By AccountingWEB Staff
Facebook founder Mark Zuckerberg may face a tax bill of $2 billion by taking his company public.
Why so high? Tax experts say it's because of his plan to exercise stock options. According to CNNMoney, he owns 414 million shares of Facebook but also holds options to buy another 120 million shares at 6 cents apiece. Facebook said in its Initial Public Offering (IPO) paperwork that it values its shares at $29.73, so that means Zuckerberg will have to pay taxes on the difference between 6 cents and the market value on the day he exercises his options. At the $29.73 price, the options would be worth about $3.6 billion.
The Wall Street Journal reported that he'll be one of the biggest taxpayers in 2012 or 2013, since the 400 top earners in the United States paid an average of $48 million each in taxes.
To cover the tax bill, he plans to sell some of his shares - a move that's a smart one, according to Stan Pollock, a San Francisco CPA who specializes in stock options planning. "We learned from the dot-com bust that people should do it that way - sell shares to cover the tax bill." The value of stock options is set the day the option is exercised. Many tech workers didn't sell and then saw the value drop. "A lot of people were stuck with huge tax bills and no money to pay the bills," Pollock told CNNMoney.

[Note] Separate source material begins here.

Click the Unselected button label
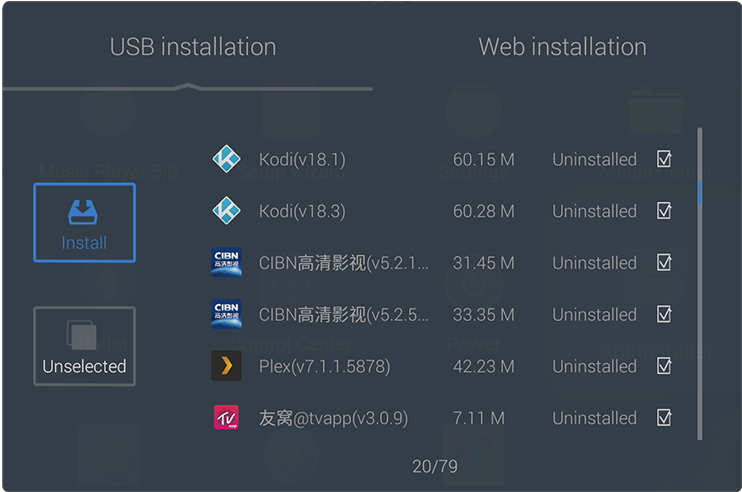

Zuckerberg's tax bill raises other questions, such as the amount of income tax he'll pay on the rest of the stock that he doesn't sell immediately. The answer? Possibly none. He can follow the lead of Oracle CEO Lawrence J. Ellison and use his stock as collateral to borrow against his wealth and pay nothing in taxes. This is according to The New York Times op-ed columnist and tax lawyer, David S. Miller, who noted that Ellison borrowed more than a billion dollars against his shares and bought a yacht - one of the priciest in the world.
Theoretically, Zuckerberg could keep his shares, avoid all income tax, and then pass them on to heirs at his death. When they sell, the tax will only relate to the appreciation since Zuckerberg's death.
Miller, therefore, called for a tax code change that would require the "super wealthy," like Zuckerberg, to pay "at least a little income tax on their unsold shares" through mark-to-market taxation.
One lawmaker isn't happy about what he calls the "stock option loophole." The IRS allows companies to deduct stock option values when exercised. Facebook estimated that the deduction will eliminate the tax bill for its profits of $1 billion in 2011.
US Senator Carl Levin (D-Mich) told the Times, "When profitable corporations can use the stock option tax deduction to pay zero corporate income taxes for years on end, average taxpayers are forced to pick up the tax burden. It isn't right, and we can't afford it."